Records from a collection
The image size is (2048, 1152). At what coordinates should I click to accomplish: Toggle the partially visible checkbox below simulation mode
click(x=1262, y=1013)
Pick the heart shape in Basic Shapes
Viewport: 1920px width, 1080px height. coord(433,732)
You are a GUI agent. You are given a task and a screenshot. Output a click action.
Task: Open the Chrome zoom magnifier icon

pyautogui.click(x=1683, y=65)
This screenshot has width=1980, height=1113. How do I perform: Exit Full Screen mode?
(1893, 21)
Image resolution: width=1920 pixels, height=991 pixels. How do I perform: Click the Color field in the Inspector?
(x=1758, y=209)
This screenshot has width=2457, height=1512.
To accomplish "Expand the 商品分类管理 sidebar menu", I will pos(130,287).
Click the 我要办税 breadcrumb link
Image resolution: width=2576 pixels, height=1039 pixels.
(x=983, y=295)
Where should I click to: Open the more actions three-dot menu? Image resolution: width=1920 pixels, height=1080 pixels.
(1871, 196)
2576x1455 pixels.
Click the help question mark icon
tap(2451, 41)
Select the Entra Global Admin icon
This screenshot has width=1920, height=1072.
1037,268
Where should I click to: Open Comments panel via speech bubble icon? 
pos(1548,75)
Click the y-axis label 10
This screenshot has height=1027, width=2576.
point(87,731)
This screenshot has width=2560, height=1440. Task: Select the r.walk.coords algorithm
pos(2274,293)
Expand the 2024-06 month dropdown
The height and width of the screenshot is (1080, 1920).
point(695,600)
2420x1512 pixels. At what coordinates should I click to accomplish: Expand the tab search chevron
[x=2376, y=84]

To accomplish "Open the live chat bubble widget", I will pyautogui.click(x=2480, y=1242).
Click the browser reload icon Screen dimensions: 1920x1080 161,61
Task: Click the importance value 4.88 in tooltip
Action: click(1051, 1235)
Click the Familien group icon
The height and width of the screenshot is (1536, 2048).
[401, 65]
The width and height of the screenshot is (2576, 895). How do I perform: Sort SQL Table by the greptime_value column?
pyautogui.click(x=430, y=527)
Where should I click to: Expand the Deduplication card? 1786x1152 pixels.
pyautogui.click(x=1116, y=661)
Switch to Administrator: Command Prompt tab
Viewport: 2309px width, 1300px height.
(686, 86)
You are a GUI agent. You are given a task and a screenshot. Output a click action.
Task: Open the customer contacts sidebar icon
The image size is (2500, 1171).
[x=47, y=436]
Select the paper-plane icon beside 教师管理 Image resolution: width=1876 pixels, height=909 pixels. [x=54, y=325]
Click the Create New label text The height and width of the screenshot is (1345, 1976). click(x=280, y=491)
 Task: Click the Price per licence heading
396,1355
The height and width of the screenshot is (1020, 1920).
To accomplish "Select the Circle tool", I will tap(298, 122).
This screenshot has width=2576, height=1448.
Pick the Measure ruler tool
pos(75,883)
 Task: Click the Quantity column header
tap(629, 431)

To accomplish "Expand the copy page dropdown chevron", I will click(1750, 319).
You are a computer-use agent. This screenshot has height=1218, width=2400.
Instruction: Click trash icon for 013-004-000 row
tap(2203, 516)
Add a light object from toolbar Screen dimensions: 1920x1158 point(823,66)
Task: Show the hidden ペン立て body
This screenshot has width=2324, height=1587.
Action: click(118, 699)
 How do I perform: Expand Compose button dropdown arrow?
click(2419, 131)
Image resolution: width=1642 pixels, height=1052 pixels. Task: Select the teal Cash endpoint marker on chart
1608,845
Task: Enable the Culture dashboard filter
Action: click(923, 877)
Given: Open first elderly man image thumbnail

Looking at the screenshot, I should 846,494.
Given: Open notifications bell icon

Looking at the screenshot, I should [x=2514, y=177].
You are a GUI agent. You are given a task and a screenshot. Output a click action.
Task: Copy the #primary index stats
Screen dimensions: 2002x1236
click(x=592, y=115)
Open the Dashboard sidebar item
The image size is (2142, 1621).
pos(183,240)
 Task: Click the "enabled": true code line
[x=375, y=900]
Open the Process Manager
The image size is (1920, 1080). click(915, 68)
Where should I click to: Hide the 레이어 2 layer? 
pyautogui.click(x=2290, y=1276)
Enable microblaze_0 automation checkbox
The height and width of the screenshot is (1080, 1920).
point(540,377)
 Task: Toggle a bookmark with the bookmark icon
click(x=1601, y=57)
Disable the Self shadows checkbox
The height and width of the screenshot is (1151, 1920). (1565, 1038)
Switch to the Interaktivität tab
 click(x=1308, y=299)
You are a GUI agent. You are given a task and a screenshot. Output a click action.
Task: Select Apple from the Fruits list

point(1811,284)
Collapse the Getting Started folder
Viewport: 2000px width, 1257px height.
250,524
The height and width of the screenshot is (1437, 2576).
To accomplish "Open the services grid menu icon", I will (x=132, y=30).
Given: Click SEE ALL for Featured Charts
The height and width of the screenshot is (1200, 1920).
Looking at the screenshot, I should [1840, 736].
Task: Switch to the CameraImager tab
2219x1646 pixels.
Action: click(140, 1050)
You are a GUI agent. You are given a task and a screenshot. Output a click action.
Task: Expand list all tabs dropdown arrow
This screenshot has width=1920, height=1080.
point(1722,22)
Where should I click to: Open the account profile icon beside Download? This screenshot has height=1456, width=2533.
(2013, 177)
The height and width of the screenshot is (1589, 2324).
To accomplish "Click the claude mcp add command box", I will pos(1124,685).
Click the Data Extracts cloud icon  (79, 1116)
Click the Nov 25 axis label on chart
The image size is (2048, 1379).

- [TASK STATEMENT]: The answer should be the complete set of records, printed exactly.

- [FINISHED TASK]:
The image size is (2048, 1152). At what coordinates should I click to accomplish: Toggle the partially visible checkbox below simulation mode
click(x=1262, y=1013)
Pick the heart shape in Basic Shapes
Viewport: 1920px width, 1080px height. coord(433,732)
You are a GUI agent. You are given a task and a screenshot. Output a click action.
Task: Open the Chrome zoom magnifier icon

pyautogui.click(x=1683, y=65)
This screenshot has width=1980, height=1113. How do I perform: Exit Full Screen mode?
(1893, 21)
Image resolution: width=1920 pixels, height=991 pixels. How do I perform: Click the Color field in the Inspector?
(x=1758, y=209)
This screenshot has width=2457, height=1512.
To accomplish "Expand the 商品分类管理 sidebar menu", I will pos(130,287).
Click the 我要办税 breadcrumb link
Image resolution: width=2576 pixels, height=1039 pixels.
(x=983, y=295)
Where should I click to: Open the more actions three-dot menu? Image resolution: width=1920 pixels, height=1080 pixels.
(1871, 196)
2576x1455 pixels.
Click the help question mark icon
tap(2451, 41)
Select the Entra Global Admin icon
This screenshot has width=1920, height=1072.
1037,268
Where should I click to: Open Comments panel via speech bubble icon? 
pos(1548,75)
Click the y-axis label 10
This screenshot has height=1027, width=2576.
point(87,731)
This screenshot has width=2560, height=1440. Task: Select the r.walk.coords algorithm
pos(2274,293)
Expand the 2024-06 month dropdown
The height and width of the screenshot is (1080, 1920).
point(695,600)
2420x1512 pixels. At what coordinates should I click to accomplish: Expand the tab search chevron
[x=2376, y=84]

To accomplish "Open the live chat bubble widget", I will pyautogui.click(x=2480, y=1242).
Click the browser reload icon Screen dimensions: 1920x1080 161,61
Task: Click the importance value 4.88 in tooltip
Action: click(1051, 1235)
Click the Familien group icon
The height and width of the screenshot is (1536, 2048).
[401, 65]
The width and height of the screenshot is (2576, 895). How do I perform: Sort SQL Table by the greptime_value column?
pyautogui.click(x=430, y=527)
Where should I click to: Expand the Deduplication card? 1786x1152 pixels.
pyautogui.click(x=1116, y=661)
Switch to Administrator: Command Prompt tab
Viewport: 2309px width, 1300px height.
(686, 86)
You are a GUI agent. You are given a task and a screenshot. Output a click action.
Task: Open the customer contacts sidebar icon
The image size is (2500, 1171).
[x=47, y=436]
Select the paper-plane icon beside 教师管理 Image resolution: width=1876 pixels, height=909 pixels. [x=54, y=325]
Click the Create New label text The height and width of the screenshot is (1345, 1976). click(x=280, y=491)
 Task: Click the Price per licence heading
396,1355
The height and width of the screenshot is (1020, 1920).
To accomplish "Select the Circle tool", I will tap(298, 122).
This screenshot has width=2576, height=1448.
Pick the Measure ruler tool
pos(75,883)
 Task: Click the Quantity column header
tap(629, 431)

To accomplish "Expand the copy page dropdown chevron", I will click(1750, 319).
You are a computer-use agent. This screenshot has height=1218, width=2400.
Instruction: Click trash icon for 013-004-000 row
tap(2203, 516)
Add a light object from toolbar Screen dimensions: 1920x1158 point(823,66)
Task: Show the hidden ペン立て body
This screenshot has width=2324, height=1587.
Action: click(118, 699)
 How do I perform: Expand Compose button dropdown arrow?
click(2419, 131)
Image resolution: width=1642 pixels, height=1052 pixels. Task: Select the teal Cash endpoint marker on chart
1608,845
Task: Enable the Culture dashboard filter
Action: click(923, 877)
Given: Open first elderly man image thumbnail

Looking at the screenshot, I should 846,494.
Given: Open notifications bell icon

Looking at the screenshot, I should [x=2514, y=177].
You are a GUI agent. You are given a task and a screenshot. Output a click action.
Task: Copy the #primary index stats
Screen dimensions: 2002x1236
click(x=592, y=115)
Open the Dashboard sidebar item
The image size is (2142, 1621).
pos(183,240)
 Task: Click the "enabled": true code line
[x=375, y=900]
Open the Process Manager
The image size is (1920, 1080). click(915, 68)
Where should I click to: Hide the 레이어 2 layer? 
pyautogui.click(x=2290, y=1276)
Enable microblaze_0 automation checkbox
The height and width of the screenshot is (1080, 1920).
point(540,377)
 Task: Toggle a bookmark with the bookmark icon
click(x=1601, y=57)
Disable the Self shadows checkbox
The height and width of the screenshot is (1151, 1920). (1565, 1038)
Switch to the Interaktivität tab
 click(x=1308, y=299)
You are a GUI agent. You are given a task and a screenshot. Output a click action.
Task: Select Apple from the Fruits list

point(1811,284)
Collapse the Getting Started folder
Viewport: 2000px width, 1257px height.
250,524
The height and width of the screenshot is (1437, 2576).
To accomplish "Open the services grid menu icon", I will (x=132, y=30).
Given: Click SEE ALL for Featured Charts
The height and width of the screenshot is (1200, 1920).
Looking at the screenshot, I should [1840, 736].
Task: Switch to the CameraImager tab
2219x1646 pixels.
Action: click(140, 1050)
You are a GUI agent. You are given a task and a screenshot. Output a click action.
Task: Expand list all tabs dropdown arrow
This screenshot has width=1920, height=1080.
point(1722,22)
Where should I click to: Open the account profile icon beside Download? This screenshot has height=1456, width=2533.
(2013, 177)
The height and width of the screenshot is (1589, 2324).
To accomplish "Click the claude mcp add command box", I will pos(1124,685).
Click the Data Extracts cloud icon  (79, 1116)
Click the Nov 25 axis label on chart
The image size is (2048, 1379).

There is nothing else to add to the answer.